> **Text extract**
+-------+

Dependent independence on the spiritual path

In approaching the issue of spiritual freedom/self-agency in todays world both from a personal and collective perspective, it is imperative to look at our individual and collective history and be most wise in our choices based on that analysis. Ever since the Age of Enlightenment, reason was brought to center-stage in the Western World and together with it a rational point of view. From an economics perspective, capitalism has put deep individualistic roots and tendencies in most of us. When it comes to the path of spiritual development, this self-agency or freedom given by our individualistic mindset can be of help as the Buddha highlighted: “You yourselves must make the exertion. The Buddhas are only teachers.” (as cited in Jiyu-Kennet, 1971, pp. 4) In the end, for you to really get to a satisfactory level of realization and spiritual discernment, you need agency, you need to be able to steer and enact the process (Caplan, 2009). However, with a lot of freedom, there come a lot of dangers one has to guard against, dangers of the neurotic ego that tries to constantly juggle around with different practices, teachers and paths. Commitment issues, fear of actually making progress, fear of change, inertia etc. are all real and affecting any spiritual practitioner, especially the ones that keep full freedom and self-agency (Wilber, 2017). I have seen this in too many of my friends and in the society around me, when things get real from a spiritual point of view or when actual commitment is necessary, most of them quickly turn away and embrace a different path, teacher, philosophy or even worse, when they stop practicing, they start purchasing spiritual paraphernalia in the naïve belief that it would compensate.

+-------+

> **Record extracts**

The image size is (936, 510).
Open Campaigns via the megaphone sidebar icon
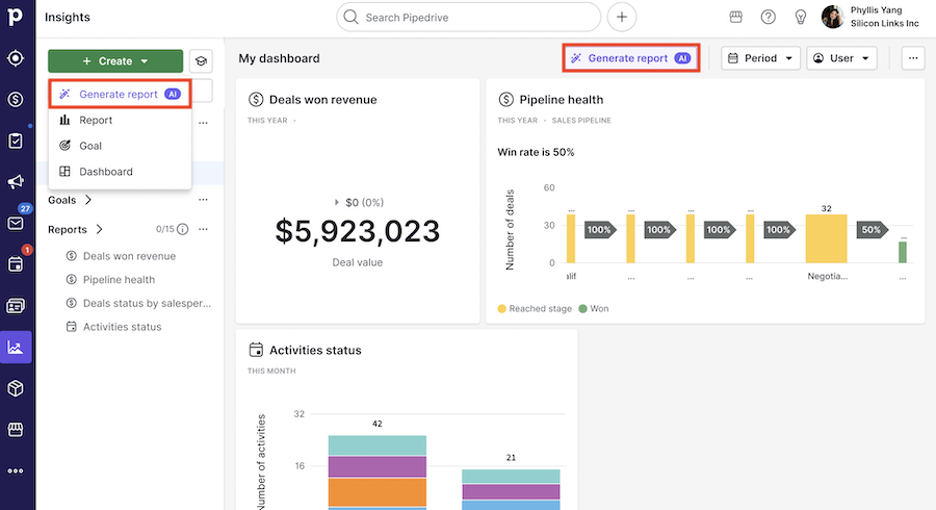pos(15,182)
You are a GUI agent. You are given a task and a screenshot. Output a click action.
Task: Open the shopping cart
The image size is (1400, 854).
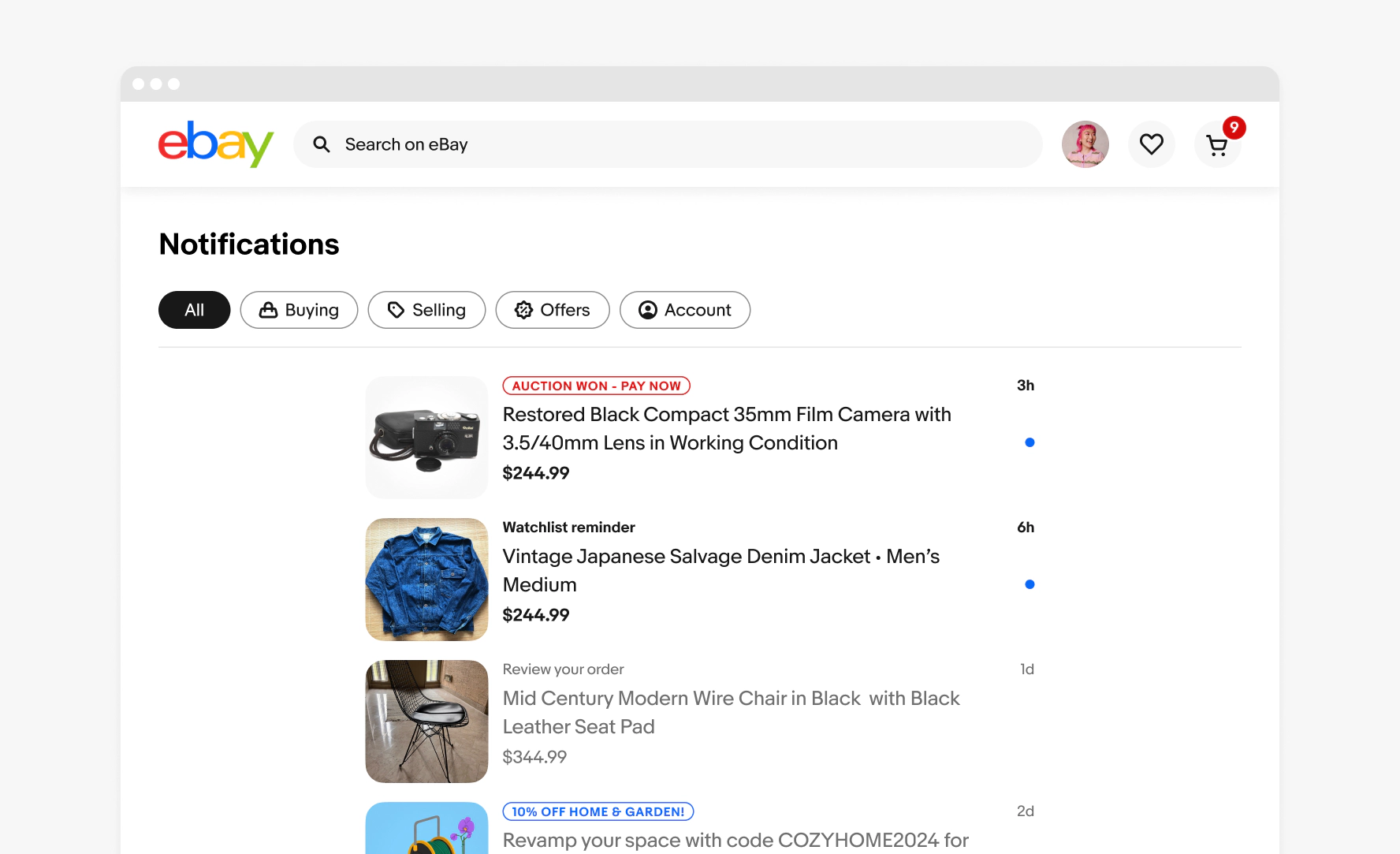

+-------+

> **What needs to be done**
Continue the essay on dependent independence on the spiritual path, starting after its final sentence.

> **Exercise output**
What is needed for individuals and for our culture alike is proper intimacy with oneself and full honesty. Yes, we all have Buddha Nature or whatever one prefers to call it, and yes based on the example of quite a few remarkable beings, we all (at least theoretically) have the capacity to develop and reach spiritual mastery (Jivanescu, 2018). The Buddha did it on his own and so can we. But wait a minute, what might be wrong with that? Aren’t we very arrogant in assuming we are all right now at such a potential level? Can we really trust ourselves with so much?  Is someone whom we could respect and learn from so hard to find or are we so good and special that no one lives up to our expectations? I strongly believe that not ceding one’s autonomy to just any Guru or teacher is most wise, indeed one should not cede all autonomy, however I also believe it is rather naïve to think we alone are best suited to be responsible for our entire spiritual maturation process. We do not really need ‘traditional’ Gurus, the times have changed, but we most certainly would benefit from a community of friends, from guides and from a peer-reviewed lineage of more advanced practitioners. Being in control, be that in business or in our sex life is both important and pleasurable, however giving up control can also be an equally alluring thrill if one is able to trust the other.

 

Caplan, M. (2009). Eyes wide open: Cultivating discernment on the spiritual path.

Boulder: Sounds True.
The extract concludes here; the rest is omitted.